Objectives —
**a)** From the forum thread about how released software gets used, copy the passage starting at "The question was" and ending at "have been deforested.".
**b)** Continue the forum thread about how released software gets used from where it stops.

>> Start Selected passage

The question was not tongue in cheek. Everyone in the auditorium laughed,
though.

------
ceautery
I want to hack your software such that it always returns null. And then write
software that identifies better distribution methods of food and water to
famine and drought-stricken areas. Or maybe find the best areas to reseed of
those that have been deforested.

------
jimfl
If you work at McDonalds, you probably fed a soldier or a weapons designer, or
CIA field operative. You'd have to drop out of productive society entirely to
escape this dynamic.

------
moron4hire
This is the nature of living in a free society (or at least what parts of one
that are left). You don't get to dictate what other people do. If you release
your code "free to the world", you have to open your idealistic eyes and
realize that that might include things you aren't comfortable with. And to
maintain consistency with the views that led you to opening your code, you
have to be okay with it. That is the unfortunate conceit of most people who
claim to be tolerant and open minded, they often mean "but only for things I
approve of".

>> End Selected passage
>> Start Recorded data

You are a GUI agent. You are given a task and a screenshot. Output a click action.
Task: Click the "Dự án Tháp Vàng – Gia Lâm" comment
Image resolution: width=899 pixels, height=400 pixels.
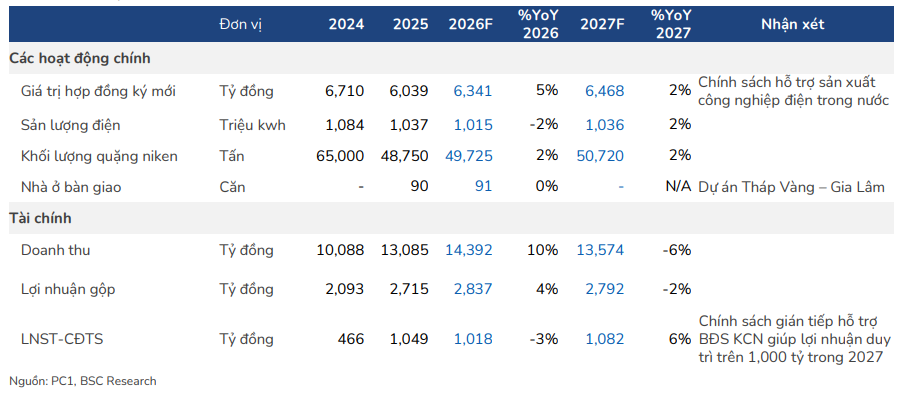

>> End Recorded data

Results in order —
**a)**
The question was not tongue in cheek. Everyone in the auditorium laughed,
though.

------
ceautery
I want to hack your software such that it always returns null. And then write
software that identifies better distribution methods of food and water to
famine and drought-stricken areas. Or maybe find the best areas to reseed of
those that have been deforested.

**b)**
------
peterwwillis
It's even worse than that! I hear people use hammers to build buildings where
people work on military projects that eventually kill people! Clearly, we need
to stop people from using hammers for evil. Boycott the hammer industry today.

------
Dewie
> I'm reasonably certain I would be orders of magnitude less well off and less
> happy if open source didn't exist as a concept.

Right... what happened to just saying 'hundreds/thousands of times better
off#' in hyperbolic sentences? Too pedestrian?

#Of course you can replace 'better' with any fitting adjective.